Records for this exercise
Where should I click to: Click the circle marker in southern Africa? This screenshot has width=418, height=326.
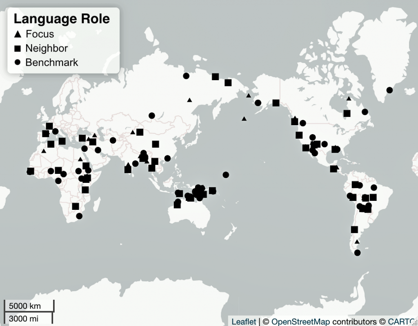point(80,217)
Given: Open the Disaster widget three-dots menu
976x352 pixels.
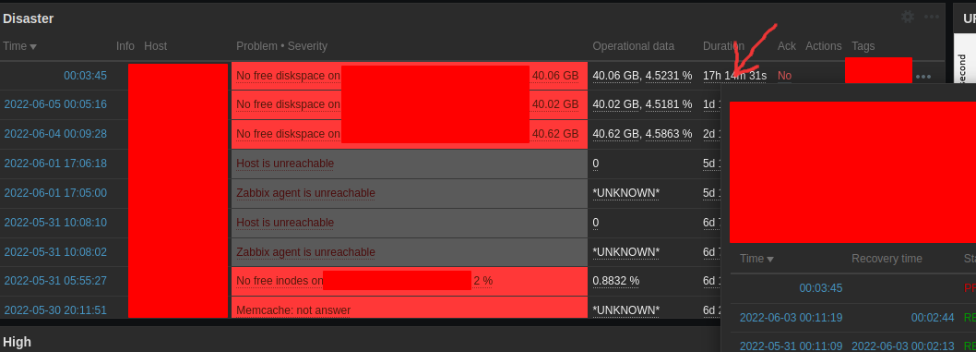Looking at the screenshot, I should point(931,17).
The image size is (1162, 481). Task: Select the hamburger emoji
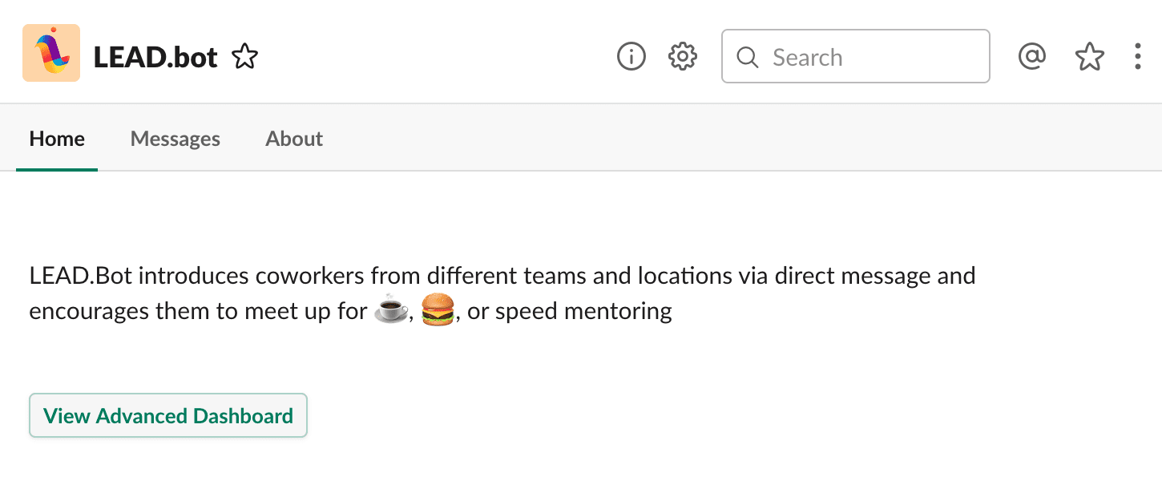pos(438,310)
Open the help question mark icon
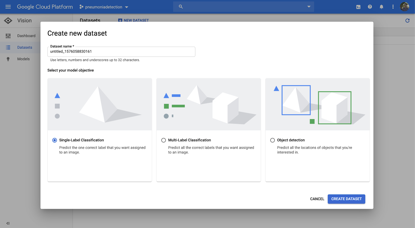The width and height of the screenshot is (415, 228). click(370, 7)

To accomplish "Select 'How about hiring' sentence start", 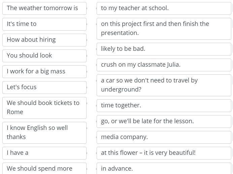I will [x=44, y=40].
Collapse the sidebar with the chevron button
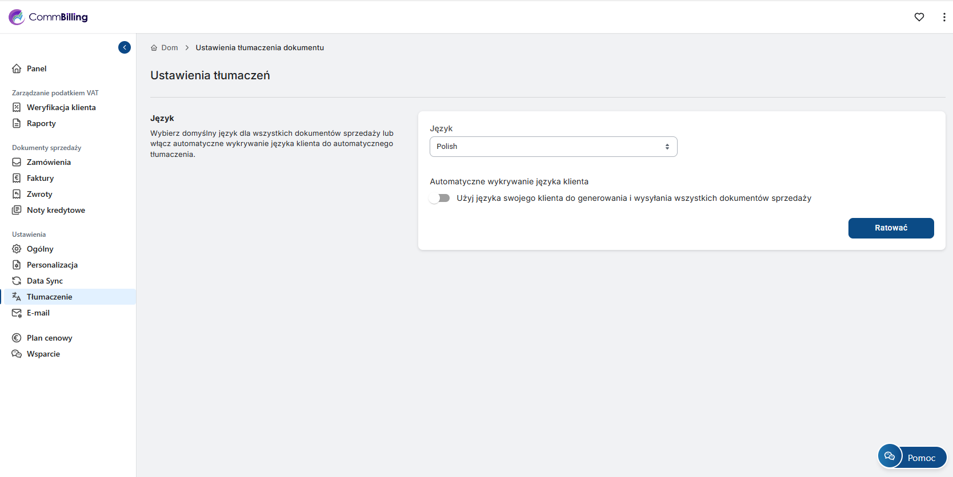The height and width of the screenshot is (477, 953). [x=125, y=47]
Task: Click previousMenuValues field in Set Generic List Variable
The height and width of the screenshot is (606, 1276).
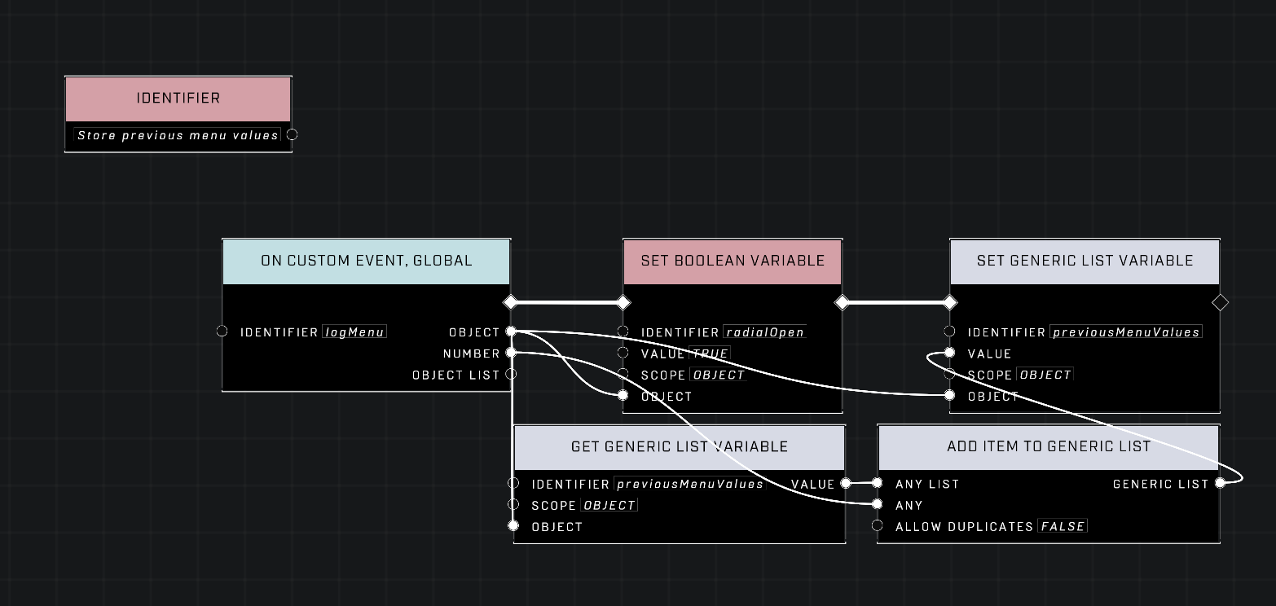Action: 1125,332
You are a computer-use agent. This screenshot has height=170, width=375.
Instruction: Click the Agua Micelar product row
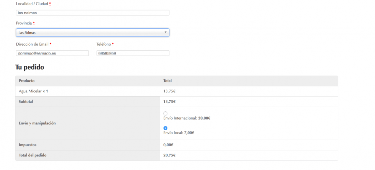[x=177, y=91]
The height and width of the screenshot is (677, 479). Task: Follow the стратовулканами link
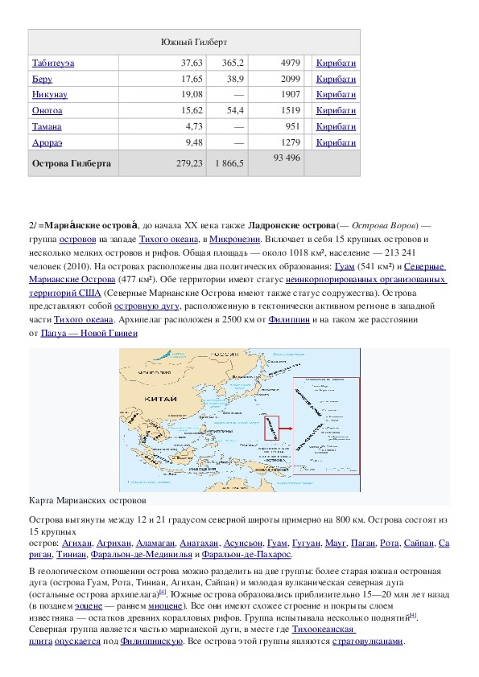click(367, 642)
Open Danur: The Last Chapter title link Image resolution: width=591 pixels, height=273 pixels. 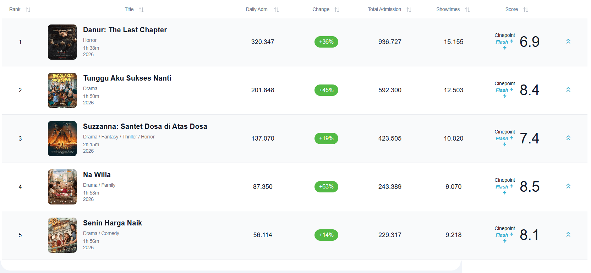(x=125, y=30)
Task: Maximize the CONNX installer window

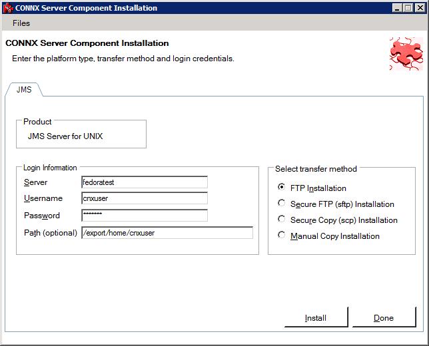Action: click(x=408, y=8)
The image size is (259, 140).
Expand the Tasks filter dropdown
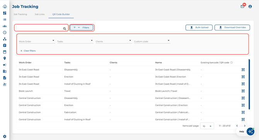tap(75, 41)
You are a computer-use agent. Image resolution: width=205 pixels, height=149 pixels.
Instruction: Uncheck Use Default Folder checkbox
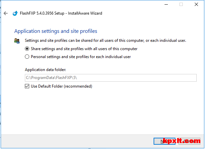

Aim of the task
How many lines in this material contain the string "agent"? Only the number is wanted.

Exercise response
2